__Prompt__
Transcribe the stretch of entries below from the line with "Instruction: Go to the 시청자층 tab" through the line with "Task: Send file by email envelope icon", exactly and with both ends included; leave out all other lines.
• • •
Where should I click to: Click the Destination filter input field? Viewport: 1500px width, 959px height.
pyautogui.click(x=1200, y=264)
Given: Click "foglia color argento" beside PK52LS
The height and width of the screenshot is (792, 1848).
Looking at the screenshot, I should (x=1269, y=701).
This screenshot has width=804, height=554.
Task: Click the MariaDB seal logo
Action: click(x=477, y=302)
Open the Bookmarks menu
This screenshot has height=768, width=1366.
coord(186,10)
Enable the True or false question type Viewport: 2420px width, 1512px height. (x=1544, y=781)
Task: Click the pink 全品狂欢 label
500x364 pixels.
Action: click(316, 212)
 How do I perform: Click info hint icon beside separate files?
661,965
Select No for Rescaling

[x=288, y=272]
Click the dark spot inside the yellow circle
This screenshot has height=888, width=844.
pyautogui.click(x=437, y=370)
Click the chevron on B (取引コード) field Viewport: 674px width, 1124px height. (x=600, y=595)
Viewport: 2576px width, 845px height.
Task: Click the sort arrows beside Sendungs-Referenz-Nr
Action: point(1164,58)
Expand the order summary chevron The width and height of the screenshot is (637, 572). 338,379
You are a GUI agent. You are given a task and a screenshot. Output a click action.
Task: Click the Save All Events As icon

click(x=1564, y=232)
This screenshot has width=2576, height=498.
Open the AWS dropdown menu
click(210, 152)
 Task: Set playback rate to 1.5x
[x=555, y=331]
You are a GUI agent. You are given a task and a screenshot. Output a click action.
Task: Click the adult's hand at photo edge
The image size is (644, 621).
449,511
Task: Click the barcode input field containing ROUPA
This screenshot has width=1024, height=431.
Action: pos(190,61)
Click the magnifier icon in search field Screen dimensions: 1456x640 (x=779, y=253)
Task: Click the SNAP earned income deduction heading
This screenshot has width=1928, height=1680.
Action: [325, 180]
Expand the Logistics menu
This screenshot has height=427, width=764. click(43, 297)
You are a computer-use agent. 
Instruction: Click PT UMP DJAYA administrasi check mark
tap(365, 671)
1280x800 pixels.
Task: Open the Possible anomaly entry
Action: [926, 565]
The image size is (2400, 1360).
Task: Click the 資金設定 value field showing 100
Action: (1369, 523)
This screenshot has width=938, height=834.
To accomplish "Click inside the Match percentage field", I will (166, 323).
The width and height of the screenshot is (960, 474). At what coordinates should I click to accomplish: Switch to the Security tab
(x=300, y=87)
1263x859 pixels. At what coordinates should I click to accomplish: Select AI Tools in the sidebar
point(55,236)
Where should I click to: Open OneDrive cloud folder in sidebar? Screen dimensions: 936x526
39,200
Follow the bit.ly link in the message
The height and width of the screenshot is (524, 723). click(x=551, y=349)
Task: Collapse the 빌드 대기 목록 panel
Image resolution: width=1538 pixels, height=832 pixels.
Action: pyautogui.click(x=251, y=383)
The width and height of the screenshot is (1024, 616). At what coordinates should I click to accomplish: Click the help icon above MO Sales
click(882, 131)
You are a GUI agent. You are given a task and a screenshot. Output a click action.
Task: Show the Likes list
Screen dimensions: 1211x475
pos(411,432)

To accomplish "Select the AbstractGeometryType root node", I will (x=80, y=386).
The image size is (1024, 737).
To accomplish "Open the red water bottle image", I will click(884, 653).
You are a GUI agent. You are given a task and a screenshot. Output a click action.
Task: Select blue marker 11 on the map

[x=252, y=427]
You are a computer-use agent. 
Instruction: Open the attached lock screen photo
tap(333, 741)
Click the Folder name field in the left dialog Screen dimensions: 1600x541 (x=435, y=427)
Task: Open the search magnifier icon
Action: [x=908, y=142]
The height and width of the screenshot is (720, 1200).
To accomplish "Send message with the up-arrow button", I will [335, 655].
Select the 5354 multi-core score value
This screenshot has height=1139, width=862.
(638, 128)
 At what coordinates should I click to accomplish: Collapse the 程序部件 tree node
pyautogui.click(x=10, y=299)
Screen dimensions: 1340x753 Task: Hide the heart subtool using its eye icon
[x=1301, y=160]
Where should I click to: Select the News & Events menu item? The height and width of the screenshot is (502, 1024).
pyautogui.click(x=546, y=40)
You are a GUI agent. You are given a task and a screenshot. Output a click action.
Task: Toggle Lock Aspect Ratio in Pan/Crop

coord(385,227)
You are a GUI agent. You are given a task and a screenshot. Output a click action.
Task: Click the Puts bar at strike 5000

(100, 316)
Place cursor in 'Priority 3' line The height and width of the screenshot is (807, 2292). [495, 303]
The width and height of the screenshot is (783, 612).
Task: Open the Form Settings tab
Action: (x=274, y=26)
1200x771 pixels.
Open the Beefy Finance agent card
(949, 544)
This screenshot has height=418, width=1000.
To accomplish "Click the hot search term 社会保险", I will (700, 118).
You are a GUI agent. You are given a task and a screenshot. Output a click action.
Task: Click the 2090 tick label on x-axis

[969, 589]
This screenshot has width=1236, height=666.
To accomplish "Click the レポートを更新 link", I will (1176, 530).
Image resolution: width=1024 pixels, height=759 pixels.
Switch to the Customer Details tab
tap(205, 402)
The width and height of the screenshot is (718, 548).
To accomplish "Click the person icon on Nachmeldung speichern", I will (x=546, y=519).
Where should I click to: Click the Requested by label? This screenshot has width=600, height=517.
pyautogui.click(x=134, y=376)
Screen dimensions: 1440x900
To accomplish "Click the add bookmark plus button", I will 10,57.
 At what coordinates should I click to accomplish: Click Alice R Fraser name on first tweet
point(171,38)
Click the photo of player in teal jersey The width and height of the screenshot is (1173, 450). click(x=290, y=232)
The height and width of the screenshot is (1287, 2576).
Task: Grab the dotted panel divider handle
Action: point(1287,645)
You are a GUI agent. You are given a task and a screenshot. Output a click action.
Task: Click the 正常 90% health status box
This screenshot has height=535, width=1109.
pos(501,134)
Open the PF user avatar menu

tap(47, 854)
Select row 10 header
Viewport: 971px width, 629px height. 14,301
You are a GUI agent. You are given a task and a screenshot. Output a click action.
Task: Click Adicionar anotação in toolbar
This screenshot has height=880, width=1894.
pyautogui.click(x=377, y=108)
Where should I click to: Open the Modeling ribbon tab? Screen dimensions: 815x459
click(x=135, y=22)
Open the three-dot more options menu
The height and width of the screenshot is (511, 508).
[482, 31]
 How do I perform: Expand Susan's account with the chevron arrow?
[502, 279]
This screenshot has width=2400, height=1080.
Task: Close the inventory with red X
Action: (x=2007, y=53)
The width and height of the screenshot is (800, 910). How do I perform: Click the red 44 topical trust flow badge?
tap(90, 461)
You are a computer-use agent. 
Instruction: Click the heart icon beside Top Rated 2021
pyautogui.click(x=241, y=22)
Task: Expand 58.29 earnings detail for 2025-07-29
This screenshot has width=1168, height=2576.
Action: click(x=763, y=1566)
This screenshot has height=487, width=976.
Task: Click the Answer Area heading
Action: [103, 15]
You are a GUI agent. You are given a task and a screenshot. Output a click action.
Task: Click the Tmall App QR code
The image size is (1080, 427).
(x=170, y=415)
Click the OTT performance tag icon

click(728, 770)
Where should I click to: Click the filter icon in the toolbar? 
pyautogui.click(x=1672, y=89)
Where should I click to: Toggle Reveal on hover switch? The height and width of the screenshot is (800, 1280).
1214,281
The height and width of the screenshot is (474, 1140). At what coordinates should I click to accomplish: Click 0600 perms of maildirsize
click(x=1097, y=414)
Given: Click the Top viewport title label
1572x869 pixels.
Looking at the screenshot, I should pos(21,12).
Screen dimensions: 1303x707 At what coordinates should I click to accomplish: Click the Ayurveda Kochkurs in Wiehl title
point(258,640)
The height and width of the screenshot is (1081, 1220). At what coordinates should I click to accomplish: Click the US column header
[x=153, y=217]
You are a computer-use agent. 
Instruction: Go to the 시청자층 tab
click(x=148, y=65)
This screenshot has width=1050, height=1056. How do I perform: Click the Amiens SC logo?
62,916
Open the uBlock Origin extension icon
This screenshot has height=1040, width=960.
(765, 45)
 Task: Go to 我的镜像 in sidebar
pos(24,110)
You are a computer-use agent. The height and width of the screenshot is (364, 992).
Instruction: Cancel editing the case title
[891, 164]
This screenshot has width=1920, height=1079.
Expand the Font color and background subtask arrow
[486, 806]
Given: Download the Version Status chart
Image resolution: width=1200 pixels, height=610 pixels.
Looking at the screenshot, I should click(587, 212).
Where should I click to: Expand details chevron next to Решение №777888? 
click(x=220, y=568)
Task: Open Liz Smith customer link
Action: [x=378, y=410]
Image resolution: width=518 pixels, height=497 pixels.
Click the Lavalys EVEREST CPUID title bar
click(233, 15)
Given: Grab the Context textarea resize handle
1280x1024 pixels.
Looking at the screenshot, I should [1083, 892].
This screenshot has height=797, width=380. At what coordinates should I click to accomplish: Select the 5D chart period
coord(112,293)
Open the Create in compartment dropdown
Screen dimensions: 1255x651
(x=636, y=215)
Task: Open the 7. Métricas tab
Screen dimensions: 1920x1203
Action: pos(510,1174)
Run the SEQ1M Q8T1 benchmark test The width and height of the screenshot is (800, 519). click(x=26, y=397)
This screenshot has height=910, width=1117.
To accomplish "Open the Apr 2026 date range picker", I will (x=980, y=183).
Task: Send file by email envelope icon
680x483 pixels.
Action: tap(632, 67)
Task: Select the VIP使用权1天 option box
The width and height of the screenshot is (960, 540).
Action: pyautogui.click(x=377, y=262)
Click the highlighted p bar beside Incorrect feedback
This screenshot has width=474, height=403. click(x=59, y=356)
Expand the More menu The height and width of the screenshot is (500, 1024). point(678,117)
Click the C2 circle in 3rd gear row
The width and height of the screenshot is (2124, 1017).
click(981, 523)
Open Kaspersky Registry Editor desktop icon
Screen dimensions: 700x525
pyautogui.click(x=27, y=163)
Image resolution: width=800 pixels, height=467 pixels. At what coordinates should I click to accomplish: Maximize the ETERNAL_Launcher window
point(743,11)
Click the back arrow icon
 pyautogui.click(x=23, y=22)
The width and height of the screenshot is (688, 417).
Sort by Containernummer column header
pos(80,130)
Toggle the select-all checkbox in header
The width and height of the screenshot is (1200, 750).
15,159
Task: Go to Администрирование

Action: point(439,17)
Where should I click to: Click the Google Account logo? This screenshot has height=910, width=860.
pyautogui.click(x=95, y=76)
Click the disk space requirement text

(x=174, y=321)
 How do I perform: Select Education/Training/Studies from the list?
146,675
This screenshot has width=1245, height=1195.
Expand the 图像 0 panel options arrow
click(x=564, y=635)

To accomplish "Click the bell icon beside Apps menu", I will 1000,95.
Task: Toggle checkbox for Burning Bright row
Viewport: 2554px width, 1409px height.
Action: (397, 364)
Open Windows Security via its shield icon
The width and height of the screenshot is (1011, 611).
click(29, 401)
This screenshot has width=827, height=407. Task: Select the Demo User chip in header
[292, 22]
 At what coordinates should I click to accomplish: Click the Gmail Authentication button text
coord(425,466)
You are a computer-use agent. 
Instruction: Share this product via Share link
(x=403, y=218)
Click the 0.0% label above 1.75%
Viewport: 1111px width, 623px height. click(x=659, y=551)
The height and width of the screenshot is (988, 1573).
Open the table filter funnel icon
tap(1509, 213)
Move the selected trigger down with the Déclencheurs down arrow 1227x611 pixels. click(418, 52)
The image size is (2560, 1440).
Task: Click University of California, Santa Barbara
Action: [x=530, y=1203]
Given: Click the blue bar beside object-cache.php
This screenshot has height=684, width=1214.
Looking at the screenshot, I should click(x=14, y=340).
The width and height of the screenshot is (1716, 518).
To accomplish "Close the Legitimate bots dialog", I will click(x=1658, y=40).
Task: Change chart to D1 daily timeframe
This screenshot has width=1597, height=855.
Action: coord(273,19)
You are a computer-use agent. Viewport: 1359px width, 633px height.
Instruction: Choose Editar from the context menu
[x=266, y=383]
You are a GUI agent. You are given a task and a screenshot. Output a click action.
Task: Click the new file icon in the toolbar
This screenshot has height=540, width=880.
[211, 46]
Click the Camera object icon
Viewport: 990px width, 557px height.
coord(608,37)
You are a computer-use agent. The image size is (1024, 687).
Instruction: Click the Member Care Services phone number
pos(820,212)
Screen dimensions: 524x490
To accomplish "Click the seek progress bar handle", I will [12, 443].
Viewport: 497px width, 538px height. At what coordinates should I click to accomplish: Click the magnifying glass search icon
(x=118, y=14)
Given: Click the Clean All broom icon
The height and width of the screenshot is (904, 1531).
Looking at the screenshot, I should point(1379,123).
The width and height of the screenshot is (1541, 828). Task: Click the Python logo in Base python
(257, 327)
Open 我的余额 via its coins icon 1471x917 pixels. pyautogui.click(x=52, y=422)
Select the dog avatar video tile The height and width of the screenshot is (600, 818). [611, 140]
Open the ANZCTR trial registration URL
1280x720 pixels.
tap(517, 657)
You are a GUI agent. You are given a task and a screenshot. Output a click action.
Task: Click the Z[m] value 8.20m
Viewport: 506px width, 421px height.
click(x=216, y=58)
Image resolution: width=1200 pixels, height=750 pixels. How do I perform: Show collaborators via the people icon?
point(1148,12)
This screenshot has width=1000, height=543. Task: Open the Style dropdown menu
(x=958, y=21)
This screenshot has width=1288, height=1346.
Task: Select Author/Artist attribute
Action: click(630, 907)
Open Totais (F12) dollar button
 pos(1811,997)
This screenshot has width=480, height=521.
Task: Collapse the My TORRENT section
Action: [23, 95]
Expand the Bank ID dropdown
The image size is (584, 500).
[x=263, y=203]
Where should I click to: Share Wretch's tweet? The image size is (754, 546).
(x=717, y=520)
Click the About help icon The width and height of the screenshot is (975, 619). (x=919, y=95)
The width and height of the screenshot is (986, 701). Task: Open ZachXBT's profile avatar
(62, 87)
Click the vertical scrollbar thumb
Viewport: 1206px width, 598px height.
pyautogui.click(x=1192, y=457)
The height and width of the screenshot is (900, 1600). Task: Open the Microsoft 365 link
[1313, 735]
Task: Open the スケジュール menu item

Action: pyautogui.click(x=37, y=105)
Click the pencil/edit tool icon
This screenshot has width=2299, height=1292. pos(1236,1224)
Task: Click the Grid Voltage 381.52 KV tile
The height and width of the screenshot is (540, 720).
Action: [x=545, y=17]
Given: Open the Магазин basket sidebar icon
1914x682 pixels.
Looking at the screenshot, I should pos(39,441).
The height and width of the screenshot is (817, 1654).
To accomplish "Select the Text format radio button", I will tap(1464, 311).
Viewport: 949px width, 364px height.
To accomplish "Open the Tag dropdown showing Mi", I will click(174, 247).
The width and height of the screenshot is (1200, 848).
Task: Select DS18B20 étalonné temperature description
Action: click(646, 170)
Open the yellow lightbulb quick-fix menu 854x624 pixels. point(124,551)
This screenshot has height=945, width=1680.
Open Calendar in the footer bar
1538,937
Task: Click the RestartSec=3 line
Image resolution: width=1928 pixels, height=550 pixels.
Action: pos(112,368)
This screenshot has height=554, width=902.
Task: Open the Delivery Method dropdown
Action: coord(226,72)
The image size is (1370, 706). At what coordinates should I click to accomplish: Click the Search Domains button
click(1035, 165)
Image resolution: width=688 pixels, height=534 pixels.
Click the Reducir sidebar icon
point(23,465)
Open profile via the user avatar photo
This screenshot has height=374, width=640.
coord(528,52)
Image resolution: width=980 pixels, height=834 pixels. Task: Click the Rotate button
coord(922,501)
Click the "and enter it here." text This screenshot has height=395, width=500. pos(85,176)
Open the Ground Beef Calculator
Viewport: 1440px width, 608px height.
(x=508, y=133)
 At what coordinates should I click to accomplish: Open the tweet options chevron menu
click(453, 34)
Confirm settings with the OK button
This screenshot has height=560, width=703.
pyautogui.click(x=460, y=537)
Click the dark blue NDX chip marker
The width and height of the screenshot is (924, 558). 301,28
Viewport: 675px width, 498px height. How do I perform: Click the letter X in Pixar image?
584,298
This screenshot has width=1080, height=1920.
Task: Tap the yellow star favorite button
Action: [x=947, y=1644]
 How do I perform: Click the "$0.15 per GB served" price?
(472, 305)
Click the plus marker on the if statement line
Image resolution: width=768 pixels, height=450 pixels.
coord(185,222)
• • •
__Response__
Instruction: Go to the 시청자층 tab
click(x=148, y=65)
This screenshot has width=1050, height=1056. How do I perform: Click the Amiens SC logo?
62,916
Open the uBlock Origin extension icon
This screenshot has height=1040, width=960.
(765, 45)
 Task: Go to 我的镜像 in sidebar
pos(24,110)
You are a computer-use agent. The height and width of the screenshot is (364, 992).
Instruction: Cancel editing the case title
[891, 164]
This screenshot has width=1920, height=1079.
Expand the Font color and background subtask arrow
[486, 806]
Given: Download the Version Status chart
Image resolution: width=1200 pixels, height=610 pixels.
Looking at the screenshot, I should click(587, 212).
Where should I click to: Expand details chevron next to Решение №777888? 
click(x=220, y=568)
Task: Open Liz Smith customer link
Action: [x=378, y=410]
Image resolution: width=518 pixels, height=497 pixels.
Click the Lavalys EVEREST CPUID title bar
click(233, 15)
Given: Grab the Context textarea resize handle
1280x1024 pixels.
Looking at the screenshot, I should [1083, 892].
This screenshot has height=797, width=380. At what coordinates should I click to accomplish: Select the 5D chart period
coord(112,293)
Open the Create in compartment dropdown
Screen dimensions: 1255x651
(x=636, y=215)
Task: Open the 7. Métricas tab
Screen dimensions: 1920x1203
Action: pos(510,1174)
Run the SEQ1M Q8T1 benchmark test The width and height of the screenshot is (800, 519). click(x=26, y=397)
This screenshot has height=910, width=1117.
To accomplish "Open the Apr 2026 date range picker", I will (x=980, y=183).
Task: Send file by email envelope icon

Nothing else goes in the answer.